### Task objective:
Reproduce each record verbatim, images excluded.

[Saved data entries]
※ ※ ※

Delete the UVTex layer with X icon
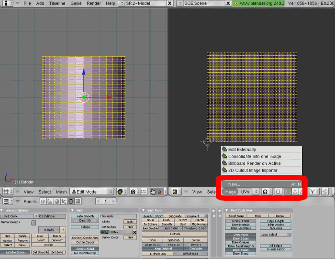This screenshot has height=259, width=335. click(134, 232)
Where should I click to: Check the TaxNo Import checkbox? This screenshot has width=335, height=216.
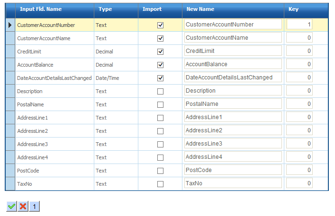[160, 184]
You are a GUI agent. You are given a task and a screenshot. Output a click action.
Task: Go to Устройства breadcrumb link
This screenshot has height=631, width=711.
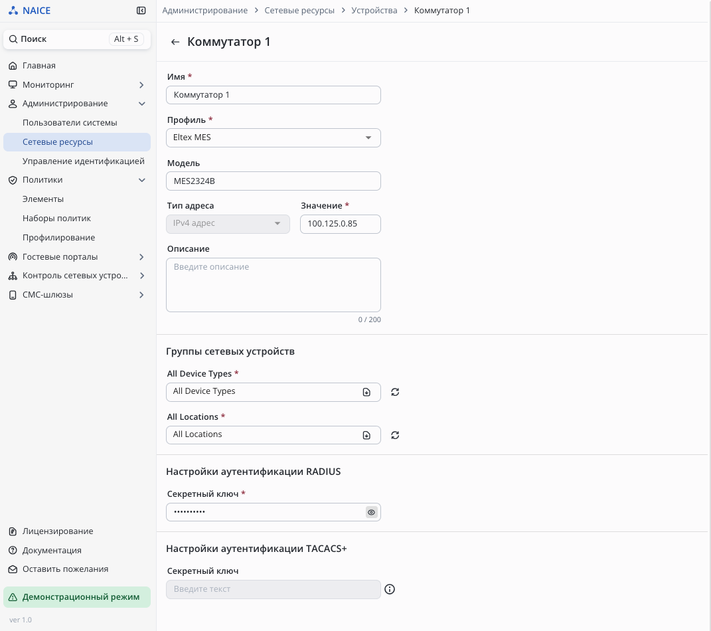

※ ※ ※

### Solution to this exercise:
Delete the UVTex layer with X icon
This screenshot has height=259, width=335. click(134, 232)
Where should I click to: Check the TaxNo Import checkbox? This screenshot has width=335, height=216.
[160, 184]
You are a GUI agent. You are given a task and a screenshot. Output a click action.
Task: Go to Устройства breadcrumb link
This screenshot has height=631, width=711.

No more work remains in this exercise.